Dataset entries ::

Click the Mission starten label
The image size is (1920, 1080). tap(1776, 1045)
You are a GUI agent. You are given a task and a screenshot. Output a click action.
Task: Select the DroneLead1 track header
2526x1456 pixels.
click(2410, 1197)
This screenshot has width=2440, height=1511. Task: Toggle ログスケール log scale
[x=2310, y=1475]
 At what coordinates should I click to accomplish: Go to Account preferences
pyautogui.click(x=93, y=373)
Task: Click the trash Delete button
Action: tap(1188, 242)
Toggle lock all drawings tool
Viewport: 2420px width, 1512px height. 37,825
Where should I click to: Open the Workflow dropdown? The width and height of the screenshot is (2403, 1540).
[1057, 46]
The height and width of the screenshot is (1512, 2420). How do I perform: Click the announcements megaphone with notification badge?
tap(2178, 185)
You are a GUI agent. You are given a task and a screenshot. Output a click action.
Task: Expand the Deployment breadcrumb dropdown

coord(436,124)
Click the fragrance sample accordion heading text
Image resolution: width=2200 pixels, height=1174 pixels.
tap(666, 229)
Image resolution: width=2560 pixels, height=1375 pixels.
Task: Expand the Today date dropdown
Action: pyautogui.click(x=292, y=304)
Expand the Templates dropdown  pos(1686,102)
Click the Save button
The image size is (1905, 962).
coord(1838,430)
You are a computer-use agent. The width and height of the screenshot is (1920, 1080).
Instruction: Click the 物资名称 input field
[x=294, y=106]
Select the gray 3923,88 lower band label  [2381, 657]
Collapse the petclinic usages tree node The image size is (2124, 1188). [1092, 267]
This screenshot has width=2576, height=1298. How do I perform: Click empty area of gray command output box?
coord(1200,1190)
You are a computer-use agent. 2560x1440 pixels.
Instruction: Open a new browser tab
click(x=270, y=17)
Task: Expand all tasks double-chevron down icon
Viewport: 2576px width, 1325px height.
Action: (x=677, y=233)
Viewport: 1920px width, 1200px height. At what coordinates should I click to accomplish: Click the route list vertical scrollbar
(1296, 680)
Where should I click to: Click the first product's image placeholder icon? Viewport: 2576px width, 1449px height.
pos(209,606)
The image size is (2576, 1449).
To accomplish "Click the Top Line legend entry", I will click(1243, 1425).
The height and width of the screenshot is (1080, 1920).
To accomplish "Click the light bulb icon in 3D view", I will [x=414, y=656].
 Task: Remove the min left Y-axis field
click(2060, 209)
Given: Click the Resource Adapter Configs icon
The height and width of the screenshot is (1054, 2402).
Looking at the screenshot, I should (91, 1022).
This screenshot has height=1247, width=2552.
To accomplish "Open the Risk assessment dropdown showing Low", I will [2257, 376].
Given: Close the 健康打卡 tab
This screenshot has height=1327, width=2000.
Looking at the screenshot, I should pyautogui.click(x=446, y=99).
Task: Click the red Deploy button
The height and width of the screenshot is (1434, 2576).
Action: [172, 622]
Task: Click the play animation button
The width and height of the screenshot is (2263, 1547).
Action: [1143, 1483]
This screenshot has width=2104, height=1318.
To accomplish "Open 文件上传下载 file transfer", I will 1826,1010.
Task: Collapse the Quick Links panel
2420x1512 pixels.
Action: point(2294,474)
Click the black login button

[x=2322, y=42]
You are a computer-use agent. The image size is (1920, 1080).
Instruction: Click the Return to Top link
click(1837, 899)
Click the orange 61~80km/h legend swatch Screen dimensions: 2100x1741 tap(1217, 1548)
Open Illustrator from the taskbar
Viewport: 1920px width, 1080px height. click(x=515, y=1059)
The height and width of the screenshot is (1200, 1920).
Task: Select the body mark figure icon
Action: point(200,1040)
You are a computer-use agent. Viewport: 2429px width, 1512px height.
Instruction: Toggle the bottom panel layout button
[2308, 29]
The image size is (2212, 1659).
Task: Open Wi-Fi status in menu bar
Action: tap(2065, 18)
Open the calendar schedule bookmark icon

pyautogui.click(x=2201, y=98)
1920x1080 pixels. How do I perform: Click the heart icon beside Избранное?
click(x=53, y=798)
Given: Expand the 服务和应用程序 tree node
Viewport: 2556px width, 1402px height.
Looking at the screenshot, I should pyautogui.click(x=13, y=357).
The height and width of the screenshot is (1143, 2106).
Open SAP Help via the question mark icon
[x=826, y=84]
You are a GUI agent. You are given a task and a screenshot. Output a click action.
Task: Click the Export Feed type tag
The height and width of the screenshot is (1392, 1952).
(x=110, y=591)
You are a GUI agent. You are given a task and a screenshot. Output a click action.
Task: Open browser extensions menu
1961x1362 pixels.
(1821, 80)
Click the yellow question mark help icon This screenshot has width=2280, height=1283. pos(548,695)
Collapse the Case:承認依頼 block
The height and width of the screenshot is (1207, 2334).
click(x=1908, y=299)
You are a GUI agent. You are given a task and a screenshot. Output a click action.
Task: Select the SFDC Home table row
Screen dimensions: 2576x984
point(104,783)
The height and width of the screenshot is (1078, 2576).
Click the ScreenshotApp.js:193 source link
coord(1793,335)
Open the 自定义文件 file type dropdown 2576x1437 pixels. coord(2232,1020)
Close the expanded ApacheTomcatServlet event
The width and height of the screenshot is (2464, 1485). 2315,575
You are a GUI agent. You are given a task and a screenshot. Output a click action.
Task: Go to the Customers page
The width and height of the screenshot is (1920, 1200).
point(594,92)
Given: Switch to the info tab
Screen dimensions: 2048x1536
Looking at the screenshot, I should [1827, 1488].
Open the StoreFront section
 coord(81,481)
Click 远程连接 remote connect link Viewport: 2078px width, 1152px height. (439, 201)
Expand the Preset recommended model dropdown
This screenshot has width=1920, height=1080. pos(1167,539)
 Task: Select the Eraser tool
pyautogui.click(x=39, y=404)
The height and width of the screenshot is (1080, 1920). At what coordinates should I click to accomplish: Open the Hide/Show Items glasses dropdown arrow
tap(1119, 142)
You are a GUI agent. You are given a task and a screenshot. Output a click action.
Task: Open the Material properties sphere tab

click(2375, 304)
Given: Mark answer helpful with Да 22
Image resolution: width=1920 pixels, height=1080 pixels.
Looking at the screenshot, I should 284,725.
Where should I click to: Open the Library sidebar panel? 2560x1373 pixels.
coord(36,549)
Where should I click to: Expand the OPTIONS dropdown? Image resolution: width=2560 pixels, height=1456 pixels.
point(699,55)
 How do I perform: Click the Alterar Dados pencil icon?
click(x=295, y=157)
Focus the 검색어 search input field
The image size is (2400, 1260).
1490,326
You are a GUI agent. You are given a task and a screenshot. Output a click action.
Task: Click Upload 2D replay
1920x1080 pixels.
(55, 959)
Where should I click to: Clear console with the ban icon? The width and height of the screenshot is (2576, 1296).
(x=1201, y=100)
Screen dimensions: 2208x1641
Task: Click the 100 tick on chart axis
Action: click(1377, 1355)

Required work :: Please restate the preceding entries word for word.

Reply ::
Click the Mission starten label
The image size is (1920, 1080). tap(1776, 1045)
You are a GUI agent. You are given a task and a screenshot. Output a click action.
Task: Select the DroneLead1 track header
2526x1456 pixels.
click(2410, 1197)
This screenshot has width=2440, height=1511. Task: Toggle ログスケール log scale
[x=2310, y=1475]
 At what coordinates should I click to accomplish: Go to Account preferences
pyautogui.click(x=93, y=373)
Task: Click the trash Delete button
Action: tap(1188, 242)
Toggle lock all drawings tool
Viewport: 2420px width, 1512px height. 37,825
Where should I click to: Open the Workflow dropdown? The width and height of the screenshot is (2403, 1540).
[1057, 46]
The height and width of the screenshot is (1512, 2420). How do I perform: Click the announcements megaphone with notification badge?
tap(2178, 185)
You are a GUI agent. You are given a task and a screenshot. Output a click action.
Task: Expand the Deployment breadcrumb dropdown

coord(436,124)
Click the fragrance sample accordion heading text
Image resolution: width=2200 pixels, height=1174 pixels.
tap(666, 229)
Image resolution: width=2560 pixels, height=1375 pixels.
Task: Expand the Today date dropdown
Action: pyautogui.click(x=292, y=304)
Expand the Templates dropdown  pos(1686,102)
Click the Save button
The image size is (1905, 962).
coord(1838,430)
You are a computer-use agent. The width and height of the screenshot is (1920, 1080).
Instruction: Click the 物资名称 input field
[x=294, y=106]
Select the gray 3923,88 lower band label  [2381, 657]
Collapse the petclinic usages tree node The image size is (2124, 1188). [1092, 267]
This screenshot has width=2576, height=1298. How do I perform: Click empty area of gray command output box?
coord(1200,1190)
You are a computer-use agent. 2560x1440 pixels.
Instruction: Open a new browser tab
click(x=270, y=17)
Task: Expand all tasks double-chevron down icon
Viewport: 2576px width, 1325px height.
Action: (x=677, y=233)
Viewport: 1920px width, 1200px height. At what coordinates should I click to accomplish: Click the route list vertical scrollbar
(1296, 680)
Where should I click to: Click the first product's image placeholder icon? Viewport: 2576px width, 1449px height.
pos(209,606)
The image size is (2576, 1449).
To accomplish "Click the Top Line legend entry", I will click(1243, 1425).
The height and width of the screenshot is (1080, 1920).
To accomplish "Click the light bulb icon in 3D view", I will [x=414, y=656].
 Task: Remove the min left Y-axis field
click(2060, 209)
Given: Click the Resource Adapter Configs icon
The height and width of the screenshot is (1054, 2402).
Looking at the screenshot, I should (91, 1022).
This screenshot has height=1247, width=2552.
To accomplish "Open the Risk assessment dropdown showing Low", I will [2257, 376].
Given: Close the 健康打卡 tab
This screenshot has height=1327, width=2000.
Looking at the screenshot, I should pyautogui.click(x=446, y=99).
Task: Click the red Deploy button
The height and width of the screenshot is (1434, 2576).
Action: [172, 622]
Task: Click the play animation button
The width and height of the screenshot is (2263, 1547).
Action: [1143, 1483]
This screenshot has width=2104, height=1318.
To accomplish "Open 文件上传下载 file transfer", I will 1826,1010.
Task: Collapse the Quick Links panel
2420x1512 pixels.
Action: point(2294,474)
Click the black login button

[x=2322, y=42]
You are a computer-use agent. The image size is (1920, 1080).
Instruction: Click the Return to Top link
click(1837, 899)
Click the orange 61~80km/h legend swatch Screen dimensions: 2100x1741 tap(1217, 1548)
Open Illustrator from the taskbar
Viewport: 1920px width, 1080px height. click(x=515, y=1059)
The height and width of the screenshot is (1200, 1920).
Task: Select the body mark figure icon
Action: point(200,1040)
You are a computer-use agent. Viewport: 2429px width, 1512px height.
Instruction: Toggle the bottom panel layout button
[2308, 29]
The image size is (2212, 1659).
Task: Open Wi-Fi status in menu bar
Action: tap(2065, 18)
Open the calendar schedule bookmark icon

pyautogui.click(x=2201, y=98)
1920x1080 pixels. How do I perform: Click the heart icon beside Избранное?
click(x=53, y=798)
Given: Expand the 服务和应用程序 tree node
Viewport: 2556px width, 1402px height.
Looking at the screenshot, I should pyautogui.click(x=13, y=357).
The height and width of the screenshot is (1143, 2106).
Open SAP Help via the question mark icon
[x=826, y=84]
You are a GUI agent. You are given a task and a screenshot. Output a click action.
Task: Click the Export Feed type tag
The height and width of the screenshot is (1392, 1952).
(x=110, y=591)
You are a GUI agent. You are given a task and a screenshot. Output a click action.
Task: Open browser extensions menu
1961x1362 pixels.
(1821, 80)
Click the yellow question mark help icon This screenshot has width=2280, height=1283. pos(548,695)
Collapse the Case:承認依頼 block
The height and width of the screenshot is (1207, 2334).
click(x=1908, y=299)
You are a GUI agent. You are given a task and a screenshot. Output a click action.
Task: Select the SFDC Home table row
Screen dimensions: 2576x984
point(104,783)
The height and width of the screenshot is (1078, 2576).
Click the ScreenshotApp.js:193 source link
coord(1793,335)
Open the 自定义文件 file type dropdown 2576x1437 pixels. coord(2232,1020)
Close the expanded ApacheTomcatServlet event
The width and height of the screenshot is (2464, 1485). 2315,575
You are a GUI agent. You are given a task and a screenshot. Output a click action.
Task: Go to the Customers page
The width and height of the screenshot is (1920, 1200).
point(594,92)
Given: Switch to the info tab
Screen dimensions: 2048x1536
Looking at the screenshot, I should [1827, 1488].
Open the StoreFront section
 coord(81,481)
Click 远程连接 remote connect link Viewport: 2078px width, 1152px height. (439, 201)
Expand the Preset recommended model dropdown
This screenshot has width=1920, height=1080. pos(1167,539)
 Task: Select the Eraser tool
pyautogui.click(x=39, y=404)
The height and width of the screenshot is (1080, 1920). At what coordinates should I click to accomplish: Open the Hide/Show Items glasses dropdown arrow
tap(1119, 142)
You are a GUI agent. You are given a task and a screenshot. Output a click action.
Task: Open the Material properties sphere tab

click(2375, 304)
Given: Mark answer helpful with Да 22
Image resolution: width=1920 pixels, height=1080 pixels.
Looking at the screenshot, I should 284,725.
Where should I click to: Open the Library sidebar panel? 2560x1373 pixels.
coord(36,549)
Where should I click to: Expand the OPTIONS dropdown? Image resolution: width=2560 pixels, height=1456 pixels.
point(699,55)
 How do I perform: Click the Alterar Dados pencil icon?
click(x=295, y=157)
Focus the 검색어 search input field
The image size is (2400, 1260).
1490,326
You are a GUI agent. You are given a task and a screenshot. Output a click action.
Task: Click Upload 2D replay
1920x1080 pixels.
(55, 959)
Where should I click to: Clear console with the ban icon? The width and height of the screenshot is (2576, 1296).
(x=1201, y=100)
Screen dimensions: 2208x1641
Task: Click the 100 tick on chart axis
Action: click(1377, 1355)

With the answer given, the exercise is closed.